'''

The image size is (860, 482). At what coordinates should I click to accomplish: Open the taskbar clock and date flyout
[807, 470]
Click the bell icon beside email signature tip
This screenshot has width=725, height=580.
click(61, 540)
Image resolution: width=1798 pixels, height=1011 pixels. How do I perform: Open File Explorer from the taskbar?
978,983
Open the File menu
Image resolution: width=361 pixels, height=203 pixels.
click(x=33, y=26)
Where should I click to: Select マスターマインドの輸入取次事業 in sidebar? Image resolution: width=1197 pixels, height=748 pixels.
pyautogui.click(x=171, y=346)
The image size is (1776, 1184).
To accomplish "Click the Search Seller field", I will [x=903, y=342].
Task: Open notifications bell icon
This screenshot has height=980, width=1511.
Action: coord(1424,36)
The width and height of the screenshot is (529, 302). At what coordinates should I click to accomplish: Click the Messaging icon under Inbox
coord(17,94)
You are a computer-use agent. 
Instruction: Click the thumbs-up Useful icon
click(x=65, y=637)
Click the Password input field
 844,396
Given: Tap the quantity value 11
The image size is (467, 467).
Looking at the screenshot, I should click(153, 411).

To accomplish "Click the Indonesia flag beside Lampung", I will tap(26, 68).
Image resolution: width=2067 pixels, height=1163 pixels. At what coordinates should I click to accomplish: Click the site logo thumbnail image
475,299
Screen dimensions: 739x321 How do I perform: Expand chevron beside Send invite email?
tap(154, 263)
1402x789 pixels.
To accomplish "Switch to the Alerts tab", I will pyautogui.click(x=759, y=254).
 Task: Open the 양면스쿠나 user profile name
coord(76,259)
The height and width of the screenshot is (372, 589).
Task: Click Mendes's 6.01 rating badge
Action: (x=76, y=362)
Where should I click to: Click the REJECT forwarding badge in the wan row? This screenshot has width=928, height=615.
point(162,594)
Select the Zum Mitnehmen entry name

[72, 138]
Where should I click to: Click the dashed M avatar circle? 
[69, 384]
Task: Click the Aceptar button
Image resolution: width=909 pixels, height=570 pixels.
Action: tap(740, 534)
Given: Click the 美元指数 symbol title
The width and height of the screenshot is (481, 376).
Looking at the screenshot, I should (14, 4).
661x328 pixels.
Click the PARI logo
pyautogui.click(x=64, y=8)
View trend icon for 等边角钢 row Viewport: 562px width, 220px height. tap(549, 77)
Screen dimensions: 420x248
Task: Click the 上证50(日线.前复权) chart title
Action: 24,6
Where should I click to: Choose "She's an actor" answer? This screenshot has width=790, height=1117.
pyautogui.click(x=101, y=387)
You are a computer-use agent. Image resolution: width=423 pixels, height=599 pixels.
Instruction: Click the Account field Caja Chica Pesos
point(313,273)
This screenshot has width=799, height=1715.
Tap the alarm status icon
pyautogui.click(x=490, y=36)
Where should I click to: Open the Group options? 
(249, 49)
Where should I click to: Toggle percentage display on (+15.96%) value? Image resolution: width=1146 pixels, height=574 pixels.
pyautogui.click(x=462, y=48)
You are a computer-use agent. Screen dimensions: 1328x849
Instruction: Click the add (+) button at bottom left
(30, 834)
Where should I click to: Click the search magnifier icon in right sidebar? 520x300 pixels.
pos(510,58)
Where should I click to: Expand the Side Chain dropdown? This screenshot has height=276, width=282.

'''

Please copy every line of the listing above that contains the string "field", matching its case exactly.

To accomplish "Click the Search Seller field", I will [x=903, y=342].
Click the Password input field
Instruction: Click the Account field Caja Chica Pesos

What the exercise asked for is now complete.